The indictment names only Robert Lemoi as the victim. Neither Mr. Lemoi nor any eyewitness to his actions at the time of the shooting testified at the trial. The best indication of his whereabouts comes from the testimony of Reverend Bruce. According to Reverend Bruce, after defendant first approached the cottage Mr. Lemoi did not leave by the front door. The only other door to the outside was locked and Mr. Bruce had the key. After the first shot, Reverend Bruce noticed that Mr. Lemoi had left the office. Twenty or thirty minutes after the shooting, after defendant had left the scene in a police car, Reverend Bruce found Mr. Lemoi under a bed in the last room down the cottage's west wing corridor. The defendant claimed that Mr. Lemoi emerged from the cottage before the police drove away. The location of the ejected shotgun shells was estimated by the police to be 75 feet from the front door of the cottage, while defendant testified that the distance was about 50 feet, According to defendant, the shotgun discharged accidentally as he was struggling with his wife. Neither Mrs. Milazzo nor any other eyewitness to the shooting itself, save defendant, testified at the trial.

In view of the evidence in this case the trial justice should have charged the jury on the element of actual present ability to inflict harm. We therefore hold that the trial justice's failure to charge the jury on this element was materially prejudicial to defendant and constitutes reversible error.

In view of this holding it is not necessary to discuss the defendant's other contentions, which also involve alleged errors in the trial justice's charge to the jury.

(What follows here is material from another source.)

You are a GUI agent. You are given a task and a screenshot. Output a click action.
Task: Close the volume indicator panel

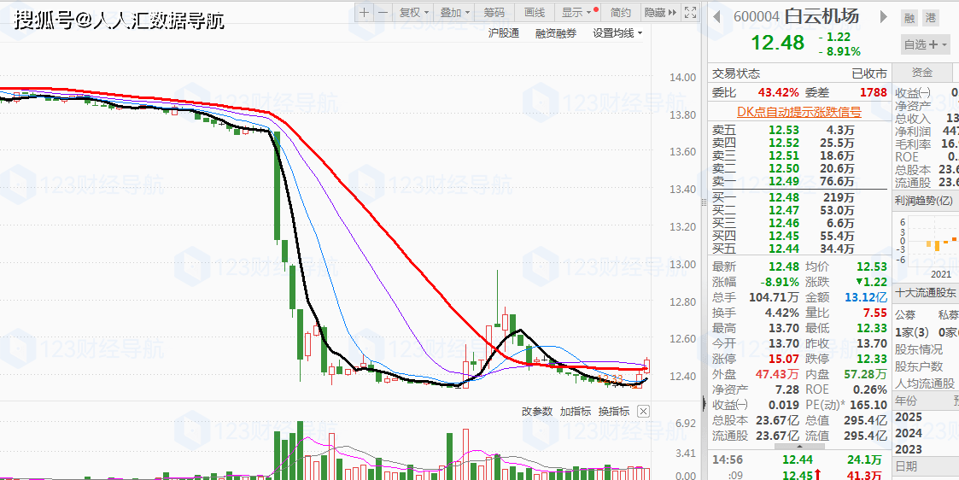pos(643,412)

The defendant's appeal is sustained, the judgment appealed from is reversed, and the case is remitted to the Superior Court for further proceedings.

NOTES

[1] This element, actual present ability, differs from apparent present ability, which is the reasonable belief of the defendant or the victim at the time of the assault that the defendant had the actual present ability to inflict harm on the victim by means of a dangerous weapon. The prevailing view holds that Proof of either actual present ability or apparent present ability is sufficient to sustain a conviction for simple assault. Perkins, Criminal Law 121 (2d ed. 1969); 1 Wharton, Criminal Law and Procedure § 336 at 682-84 (Anderson ed. 1957). But for assault with a dangerous weapon, actual present ability is necessary in most jurisdictions. Perkins, supra at 578; 1 Wharton, supra, § 361 at 720. However, the highest court of at least one jurisdiction has expressly extended the apparent present ability rule from simple assault to assault with a dangerous weapon. Commonwealth v. Henson, 357 Mass. 686, 259 N.E.2d 769 (1970); see 79 A.L.R.2d 1420-21. (1961).

This court has approved the apparent present ability rule for simple assault. State v. Baker, 20 R.I. 275, 277-78, 38 A. 653, 654 (1897); accord, Gonsalves v. Devine, 110 R.I. 515, 518-19 n. 3, 294 A.2d 206, 208 n. 3 (1972). We have not yet decided whether to extend this rule to assault with a dangerous weapon. Since this novel issue was not raised in the instant case and is not necessary to this decision, we expressly reserve consideration of it.